Requirement —
Print all of the material below line for line, without changing anything.

A data block
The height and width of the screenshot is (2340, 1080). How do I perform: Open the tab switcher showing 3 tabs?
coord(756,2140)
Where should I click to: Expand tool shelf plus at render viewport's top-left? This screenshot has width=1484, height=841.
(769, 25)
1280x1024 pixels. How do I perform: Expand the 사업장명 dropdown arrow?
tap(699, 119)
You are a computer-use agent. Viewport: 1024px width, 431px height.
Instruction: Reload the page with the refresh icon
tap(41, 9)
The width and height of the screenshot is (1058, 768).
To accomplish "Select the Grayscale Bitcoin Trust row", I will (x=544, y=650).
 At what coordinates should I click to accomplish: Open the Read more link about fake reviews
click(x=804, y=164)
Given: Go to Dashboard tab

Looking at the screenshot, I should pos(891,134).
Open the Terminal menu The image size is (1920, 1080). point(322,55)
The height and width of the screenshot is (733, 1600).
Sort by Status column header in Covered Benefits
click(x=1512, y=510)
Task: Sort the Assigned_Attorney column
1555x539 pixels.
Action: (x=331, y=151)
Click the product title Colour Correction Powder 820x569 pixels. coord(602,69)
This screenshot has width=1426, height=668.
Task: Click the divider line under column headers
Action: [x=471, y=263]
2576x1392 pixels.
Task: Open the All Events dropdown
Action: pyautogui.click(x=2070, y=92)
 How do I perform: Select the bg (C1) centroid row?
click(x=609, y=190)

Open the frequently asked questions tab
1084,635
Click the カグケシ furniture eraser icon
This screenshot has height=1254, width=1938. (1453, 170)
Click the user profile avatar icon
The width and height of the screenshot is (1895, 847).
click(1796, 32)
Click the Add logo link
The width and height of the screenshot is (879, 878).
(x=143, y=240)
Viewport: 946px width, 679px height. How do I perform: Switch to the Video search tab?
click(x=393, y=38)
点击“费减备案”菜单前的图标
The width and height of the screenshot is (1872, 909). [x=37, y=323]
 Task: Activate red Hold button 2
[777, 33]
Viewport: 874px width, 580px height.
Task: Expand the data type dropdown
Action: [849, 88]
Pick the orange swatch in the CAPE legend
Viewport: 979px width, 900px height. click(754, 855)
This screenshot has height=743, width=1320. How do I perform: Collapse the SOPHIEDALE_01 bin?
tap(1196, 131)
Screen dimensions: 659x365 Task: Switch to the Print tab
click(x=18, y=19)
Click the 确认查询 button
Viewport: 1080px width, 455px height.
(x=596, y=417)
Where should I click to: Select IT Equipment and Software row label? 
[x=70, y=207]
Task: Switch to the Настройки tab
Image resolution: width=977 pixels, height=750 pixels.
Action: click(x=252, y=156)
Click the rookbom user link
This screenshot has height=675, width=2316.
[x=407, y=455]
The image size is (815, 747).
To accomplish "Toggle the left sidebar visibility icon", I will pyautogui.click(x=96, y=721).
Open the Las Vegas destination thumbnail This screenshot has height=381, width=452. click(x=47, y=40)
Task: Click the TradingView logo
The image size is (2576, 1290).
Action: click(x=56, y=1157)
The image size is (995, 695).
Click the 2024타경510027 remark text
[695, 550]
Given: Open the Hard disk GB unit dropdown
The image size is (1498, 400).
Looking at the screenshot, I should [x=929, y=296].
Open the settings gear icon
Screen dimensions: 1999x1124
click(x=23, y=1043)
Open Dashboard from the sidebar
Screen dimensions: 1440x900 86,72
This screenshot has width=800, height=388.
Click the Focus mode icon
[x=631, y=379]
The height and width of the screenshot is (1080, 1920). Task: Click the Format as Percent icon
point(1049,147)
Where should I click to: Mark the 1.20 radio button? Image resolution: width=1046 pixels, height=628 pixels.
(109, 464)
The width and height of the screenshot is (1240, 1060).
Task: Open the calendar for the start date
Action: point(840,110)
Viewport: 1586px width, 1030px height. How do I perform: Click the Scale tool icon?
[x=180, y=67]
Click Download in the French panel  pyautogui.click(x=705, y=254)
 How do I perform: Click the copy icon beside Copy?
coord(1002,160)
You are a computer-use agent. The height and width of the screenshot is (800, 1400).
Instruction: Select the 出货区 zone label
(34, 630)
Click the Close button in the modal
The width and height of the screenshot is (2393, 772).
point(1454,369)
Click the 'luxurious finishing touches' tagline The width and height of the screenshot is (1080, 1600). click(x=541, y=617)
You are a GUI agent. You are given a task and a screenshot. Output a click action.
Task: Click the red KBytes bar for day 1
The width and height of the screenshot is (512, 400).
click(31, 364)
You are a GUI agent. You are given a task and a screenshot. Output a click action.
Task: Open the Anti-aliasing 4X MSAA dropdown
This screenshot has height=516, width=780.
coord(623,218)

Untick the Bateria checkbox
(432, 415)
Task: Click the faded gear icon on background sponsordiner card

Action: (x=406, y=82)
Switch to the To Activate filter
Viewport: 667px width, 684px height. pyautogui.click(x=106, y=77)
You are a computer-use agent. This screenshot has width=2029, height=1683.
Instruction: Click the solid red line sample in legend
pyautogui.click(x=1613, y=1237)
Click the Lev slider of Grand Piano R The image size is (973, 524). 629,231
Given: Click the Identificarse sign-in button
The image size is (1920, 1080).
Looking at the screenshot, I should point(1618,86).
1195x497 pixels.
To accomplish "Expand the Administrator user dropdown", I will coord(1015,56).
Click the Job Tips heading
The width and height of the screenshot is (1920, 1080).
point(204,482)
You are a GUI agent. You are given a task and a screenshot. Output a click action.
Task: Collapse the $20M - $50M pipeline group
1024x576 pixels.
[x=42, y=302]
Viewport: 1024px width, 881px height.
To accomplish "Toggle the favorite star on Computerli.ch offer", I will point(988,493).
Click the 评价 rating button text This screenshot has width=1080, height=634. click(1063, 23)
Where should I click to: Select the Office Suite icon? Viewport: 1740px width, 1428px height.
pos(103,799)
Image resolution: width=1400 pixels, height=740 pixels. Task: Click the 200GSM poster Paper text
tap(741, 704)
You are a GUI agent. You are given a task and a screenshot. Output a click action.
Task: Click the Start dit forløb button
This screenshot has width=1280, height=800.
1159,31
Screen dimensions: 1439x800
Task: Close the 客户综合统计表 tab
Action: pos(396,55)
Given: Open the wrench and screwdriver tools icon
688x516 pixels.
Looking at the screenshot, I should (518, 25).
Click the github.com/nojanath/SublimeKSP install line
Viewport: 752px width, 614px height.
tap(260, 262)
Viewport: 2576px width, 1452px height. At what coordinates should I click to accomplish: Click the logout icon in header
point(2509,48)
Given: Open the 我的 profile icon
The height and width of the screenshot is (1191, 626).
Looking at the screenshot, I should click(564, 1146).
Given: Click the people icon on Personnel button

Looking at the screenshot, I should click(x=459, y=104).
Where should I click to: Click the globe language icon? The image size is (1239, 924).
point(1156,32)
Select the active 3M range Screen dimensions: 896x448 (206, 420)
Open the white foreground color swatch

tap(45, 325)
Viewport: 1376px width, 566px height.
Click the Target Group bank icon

Full output —
The height and width of the screenshot is (2340, 1080). How do I perform: Open the tab switcher showing 3 tabs?
coord(756,2140)
Where should I click to: Expand tool shelf plus at render viewport's top-left? This screenshot has width=1484, height=841.
(769, 25)
1280x1024 pixels. How do I perform: Expand the 사업장명 dropdown arrow?
tap(699, 119)
You are a computer-use agent. Viewport: 1024px width, 431px height.
Instruction: Reload the page with the refresh icon
tap(41, 9)
The width and height of the screenshot is (1058, 768).
To accomplish "Select the Grayscale Bitcoin Trust row", I will (x=544, y=650).
 At what coordinates should I click to accomplish: Open the Read more link about fake reviews
click(x=804, y=164)
Given: Go to Dashboard tab

Looking at the screenshot, I should pos(891,134).
Open the Terminal menu The image size is (1920, 1080). point(322,55)
The height and width of the screenshot is (733, 1600).
Sort by Status column header in Covered Benefits
click(x=1512, y=510)
Task: Sort the Assigned_Attorney column
1555x539 pixels.
Action: (x=331, y=151)
Click the product title Colour Correction Powder 820x569 pixels. coord(602,69)
This screenshot has width=1426, height=668.
Task: Click the divider line under column headers
Action: [x=471, y=263]
2576x1392 pixels.
Task: Open the All Events dropdown
Action: pyautogui.click(x=2070, y=92)
 How do I perform: Select the bg (C1) centroid row?
click(x=609, y=190)

Open the frequently asked questions tab
1084,635
Click the カグケシ furniture eraser icon
This screenshot has height=1254, width=1938. (1453, 170)
Click the user profile avatar icon
The width and height of the screenshot is (1895, 847).
click(1796, 32)
Click the Add logo link
The width and height of the screenshot is (879, 878).
(x=143, y=240)
Viewport: 946px width, 679px height. How do I perform: Switch to the Video search tab?
click(x=393, y=38)
点击“费减备案”菜单前的图标
The width and height of the screenshot is (1872, 909). [x=37, y=323]
 Task: Activate red Hold button 2
[777, 33]
Viewport: 874px width, 580px height.
Task: Expand the data type dropdown
Action: [849, 88]
Pick the orange swatch in the CAPE legend
Viewport: 979px width, 900px height. click(754, 855)
This screenshot has height=743, width=1320. How do I perform: Collapse the SOPHIEDALE_01 bin?
tap(1196, 131)
Screen dimensions: 659x365 Task: Switch to the Print tab
click(x=18, y=19)
Click the 确认查询 button
Viewport: 1080px width, 455px height.
(x=596, y=417)
Where should I click to: Select IT Equipment and Software row label? 
[x=70, y=207]
Task: Switch to the Настройки tab
Image resolution: width=977 pixels, height=750 pixels.
Action: click(x=252, y=156)
Click the rookbom user link
This screenshot has height=675, width=2316.
[x=407, y=455]
The image size is (815, 747).
To accomplish "Toggle the left sidebar visibility icon", I will pyautogui.click(x=96, y=721).
Open the Las Vegas destination thumbnail This screenshot has height=381, width=452. click(x=47, y=40)
Task: Click the TradingView logo
The image size is (2576, 1290).
Action: click(x=56, y=1157)
The image size is (995, 695).
Click the 2024타경510027 remark text
[695, 550]
Given: Open the Hard disk GB unit dropdown
The image size is (1498, 400).
Looking at the screenshot, I should [x=929, y=296].
Open the settings gear icon
Screen dimensions: 1999x1124
click(x=23, y=1043)
Open Dashboard from the sidebar
Screen dimensions: 1440x900 86,72
This screenshot has width=800, height=388.
Click the Focus mode icon
[x=631, y=379]
The height and width of the screenshot is (1080, 1920). Task: Click the Format as Percent icon
point(1049,147)
Where should I click to: Mark the 1.20 radio button? Image resolution: width=1046 pixels, height=628 pixels.
(109, 464)
The width and height of the screenshot is (1240, 1060).
Task: Open the calendar for the start date
Action: point(840,110)
Viewport: 1586px width, 1030px height. How do I perform: Click the Scale tool icon?
[x=180, y=67]
Click Download in the French panel  pyautogui.click(x=705, y=254)
 How do I perform: Click the copy icon beside Copy?
coord(1002,160)
You are a computer-use agent. The height and width of the screenshot is (800, 1400).
Instruction: Select the 出货区 zone label
(34, 630)
Click the Close button in the modal
The width and height of the screenshot is (2393, 772).
point(1454,369)
Click the 'luxurious finishing touches' tagline The width and height of the screenshot is (1080, 1600). click(x=541, y=617)
You are a GUI agent. You are given a task and a screenshot. Output a click action.
Task: Click the red KBytes bar for day 1
The width and height of the screenshot is (512, 400).
click(31, 364)
You are a GUI agent. You are given a task and a screenshot. Output a click action.
Task: Open the Anti-aliasing 4X MSAA dropdown
This screenshot has height=516, width=780.
coord(623,218)

Untick the Bateria checkbox
(432, 415)
Task: Click the faded gear icon on background sponsordiner card

Action: (x=406, y=82)
Switch to the To Activate filter
Viewport: 667px width, 684px height. pyautogui.click(x=106, y=77)
You are a computer-use agent. This screenshot has width=2029, height=1683.
Instruction: Click the solid red line sample in legend
pyautogui.click(x=1613, y=1237)
Click the Lev slider of Grand Piano R The image size is (973, 524). 629,231
Given: Click the Identificarse sign-in button
The image size is (1920, 1080).
Looking at the screenshot, I should point(1618,86).
1195x497 pixels.
To accomplish "Expand the Administrator user dropdown", I will coord(1015,56).
Click the Job Tips heading
The width and height of the screenshot is (1920, 1080).
point(204,482)
You are a GUI agent. You are given a task and a screenshot. Output a click action.
Task: Collapse the $20M - $50M pipeline group
1024x576 pixels.
[x=42, y=302]
Viewport: 1024px width, 881px height.
To accomplish "Toggle the favorite star on Computerli.ch offer", I will point(988,493).
Click the 评价 rating button text This screenshot has width=1080, height=634. click(1063, 23)
Where should I click to: Select the Office Suite icon? Viewport: 1740px width, 1428px height.
pos(103,799)
Image resolution: width=1400 pixels, height=740 pixels. Task: Click the 200GSM poster Paper text
tap(741, 704)
You are a GUI agent. You are given a task and a screenshot. Output a click action.
Task: Click the Start dit forløb button
This screenshot has width=1280, height=800.
1159,31
Screen dimensions: 1439x800
Task: Close the 客户综合统计表 tab
Action: pos(396,55)
Given: Open the wrench and screwdriver tools icon
688x516 pixels.
Looking at the screenshot, I should (518, 25).
Click the github.com/nojanath/SublimeKSP install line
Viewport: 752px width, 614px height.
tap(260, 262)
Viewport: 2576px width, 1452px height. At what coordinates should I click to accomplish: Click the logout icon in header
point(2509,48)
Given: Open the 我的 profile icon
The height and width of the screenshot is (1191, 626).
Looking at the screenshot, I should click(564, 1146).
Given: Click the people icon on Personnel button

Looking at the screenshot, I should click(x=459, y=104).
Where should I click to: Click the globe language icon? The image size is (1239, 924).
point(1156,32)
Select the active 3M range Screen dimensions: 896x448 (206, 420)
Open the white foreground color swatch

tap(45, 325)
Viewport: 1376px width, 566px height.
Click the Target Group bank icon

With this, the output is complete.